PROBLEM STATEMENT ::
Omit the images and return the remaining entries unchanged.

== DATA SUPPLIED

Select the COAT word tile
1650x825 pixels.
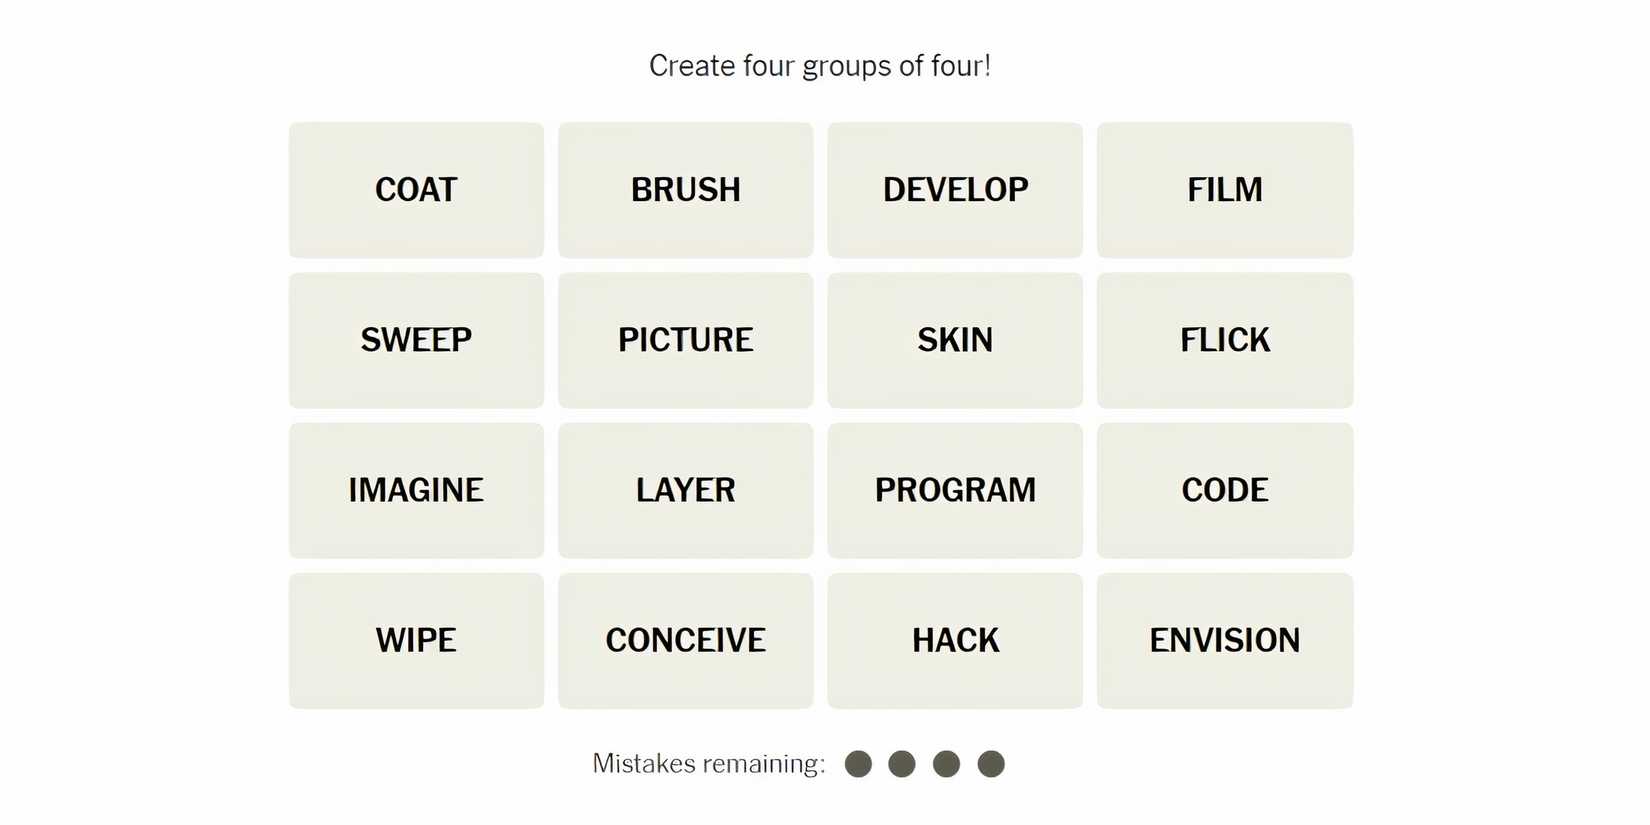[x=416, y=190]
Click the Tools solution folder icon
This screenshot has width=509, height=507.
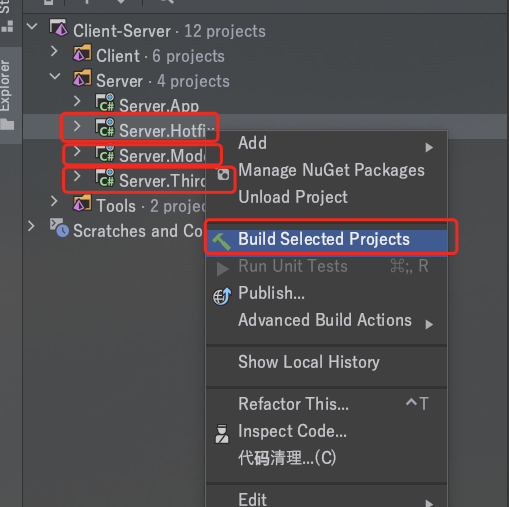(82, 203)

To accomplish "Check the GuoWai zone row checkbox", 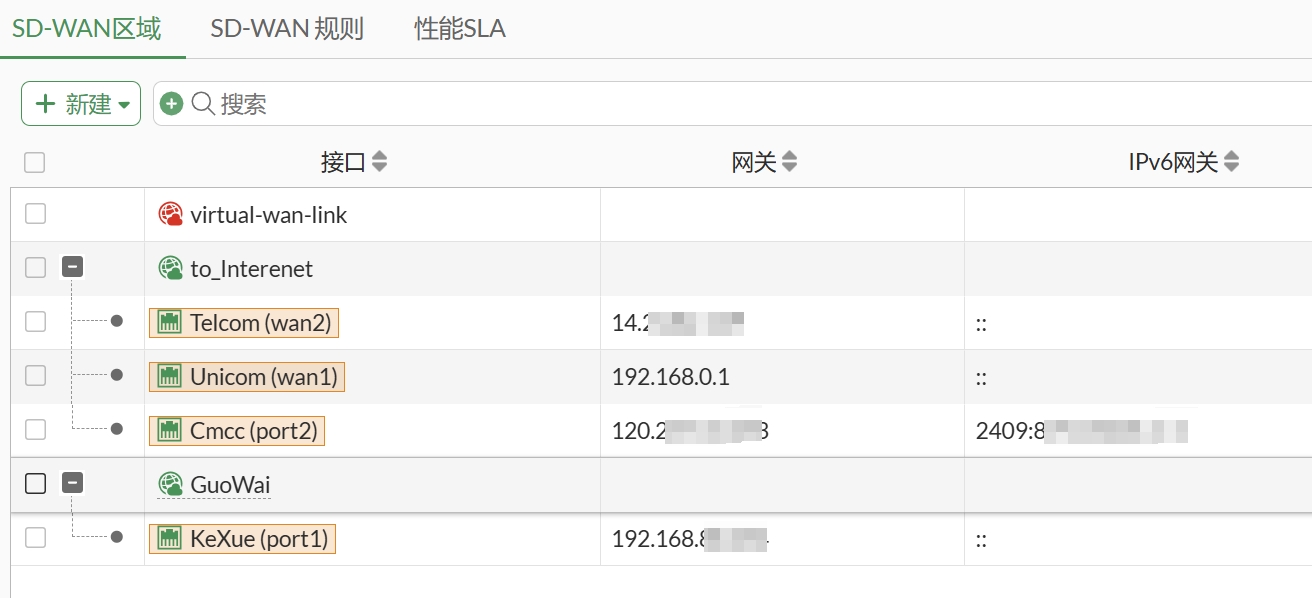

====

TASK ANSWER ::
Select the COAT word tile
1650x825 pixels.
[x=416, y=190]
Click the Tools solution folder icon
This screenshot has width=509, height=507.
(82, 203)

To accomplish "Check the GuoWai zone row checkbox", 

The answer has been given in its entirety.